NSW Education Minister, Adrian Piccoli, has announced that the Board of Studies – which will be renamed the NSW Education Standards Authority – will have the power to close non-compliant schools and conduct random unannounced inspections.

The changes, announced on Friday, are designed to boost school compliance and enhance student outcomes, the Sydney Morning Herald reported.

“The board ought to make schools nervous around school registration requirements, and it ought to make teachers nervous around teaching standards,” Piccoli said in a statement.

“It's not punitive, it's not about closing schools down, it's about finding where there might be weaknesses and helping schools address those weaknesses in their systems.”

However, Piccoli added that the changes were not “a silver bullet” for improving students’ learning outcomes.

“It's about information: what are the weaknesses and what do we need to do to target those weaknesses?” he said.

The changes: at a glance
  • Increased audits of independent schools
  • Inspectors will conduct classroom observations
  • A more frequent review and update of school syllabuses
  • BOSTES’ 23-member board will be cut to less than 14
The new changes come out of a review of BOSTES chaired by Emeritus Professor, Bill Louden, which was also critical of BOSTES for “needlessly duplicating” national reforms in regulation and curriculum areas, saying the board's regulatory processes are “currently administratively burdensome for schools, teachers, employers and indeed for BOSTES itself”.

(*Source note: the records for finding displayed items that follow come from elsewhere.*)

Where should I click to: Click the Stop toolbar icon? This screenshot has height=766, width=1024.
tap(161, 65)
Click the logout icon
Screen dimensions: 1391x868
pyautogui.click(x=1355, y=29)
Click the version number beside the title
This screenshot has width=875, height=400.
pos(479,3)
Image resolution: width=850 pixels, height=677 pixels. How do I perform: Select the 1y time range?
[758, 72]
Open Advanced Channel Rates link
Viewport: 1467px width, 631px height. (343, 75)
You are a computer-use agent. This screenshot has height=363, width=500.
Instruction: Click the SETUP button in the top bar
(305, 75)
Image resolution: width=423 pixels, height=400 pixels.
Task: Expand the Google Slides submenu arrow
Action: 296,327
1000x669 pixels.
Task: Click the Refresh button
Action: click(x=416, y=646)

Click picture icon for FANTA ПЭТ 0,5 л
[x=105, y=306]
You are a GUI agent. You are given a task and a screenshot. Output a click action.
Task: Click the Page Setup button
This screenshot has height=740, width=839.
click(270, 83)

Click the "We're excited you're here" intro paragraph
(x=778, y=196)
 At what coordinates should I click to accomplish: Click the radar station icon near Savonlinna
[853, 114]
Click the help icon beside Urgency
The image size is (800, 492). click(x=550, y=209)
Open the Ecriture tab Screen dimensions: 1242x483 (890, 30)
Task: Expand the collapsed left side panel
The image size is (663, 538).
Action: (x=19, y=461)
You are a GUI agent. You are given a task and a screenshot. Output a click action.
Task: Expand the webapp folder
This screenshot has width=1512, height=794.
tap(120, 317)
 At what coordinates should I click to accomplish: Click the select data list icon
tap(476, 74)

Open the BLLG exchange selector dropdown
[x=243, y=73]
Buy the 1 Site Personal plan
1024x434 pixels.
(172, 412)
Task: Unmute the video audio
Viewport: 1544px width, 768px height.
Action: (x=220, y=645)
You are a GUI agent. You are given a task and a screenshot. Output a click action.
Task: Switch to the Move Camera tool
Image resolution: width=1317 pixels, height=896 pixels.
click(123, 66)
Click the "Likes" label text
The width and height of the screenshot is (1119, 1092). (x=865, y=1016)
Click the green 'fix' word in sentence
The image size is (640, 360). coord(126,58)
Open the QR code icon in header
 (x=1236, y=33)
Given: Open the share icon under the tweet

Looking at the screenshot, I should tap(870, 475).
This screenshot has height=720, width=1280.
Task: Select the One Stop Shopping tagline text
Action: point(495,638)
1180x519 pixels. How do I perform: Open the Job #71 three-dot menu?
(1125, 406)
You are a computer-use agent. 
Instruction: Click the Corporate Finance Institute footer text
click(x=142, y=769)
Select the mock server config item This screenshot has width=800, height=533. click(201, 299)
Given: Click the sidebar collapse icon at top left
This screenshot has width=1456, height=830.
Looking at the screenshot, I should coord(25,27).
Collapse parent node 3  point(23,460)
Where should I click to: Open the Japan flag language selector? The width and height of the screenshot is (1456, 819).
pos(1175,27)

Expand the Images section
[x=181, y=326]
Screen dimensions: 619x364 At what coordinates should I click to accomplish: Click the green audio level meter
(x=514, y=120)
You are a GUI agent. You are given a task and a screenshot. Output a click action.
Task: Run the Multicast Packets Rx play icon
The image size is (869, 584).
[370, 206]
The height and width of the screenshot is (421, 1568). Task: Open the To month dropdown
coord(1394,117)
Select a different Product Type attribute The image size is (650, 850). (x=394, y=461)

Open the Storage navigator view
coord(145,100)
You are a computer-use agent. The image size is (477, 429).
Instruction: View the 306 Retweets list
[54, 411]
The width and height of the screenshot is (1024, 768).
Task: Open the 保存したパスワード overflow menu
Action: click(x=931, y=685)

  • by Steve 19/08/2016 6:51:35 PM

    Once again a Minister contradicts him/her self. If the proposed changes and powers are truly designed to help schools and improve student outcomes, why should schools be nervous - especially around teaching standards? It's about time those in power learned that whipping people in order to "help" them is a teaching method proven ineffective many years ago. If you want to improve student outcomes give educators the flexibility to respond to student needs instead of caging them within more layers of "standards" and oppressive threats of closure.

  • by 14/09/2016 12:48:21 AM

    Well said. I also find it extremely confusing that after years of study and training, that the board can so easily use terms such as the revocation of a teacher's accreditation without making any reference to what happens when you take away a person's livelihood. Needless to say, that in such a subjective field as teaching, revocations will take place whether merited or not. Furthermore, why should teaching outside a nsw school not count for anything at all? It seems unnecessarily harsh to refuse to recognise a teacher's teaching experience simply because it did not take place in a nsw school. I seriously doubt when the minister of education signed off on these laws that he understood the full ramifications of his actions. I'd hate to be in his shoes when for reasons I believe relate to basic work rights that it all backfires. But then he'll probably not be around for the aftermath. Shame on the nsw government for it's shabby treatment of a problem that requires other solutions and not the teacher's head. This is not the middle ages.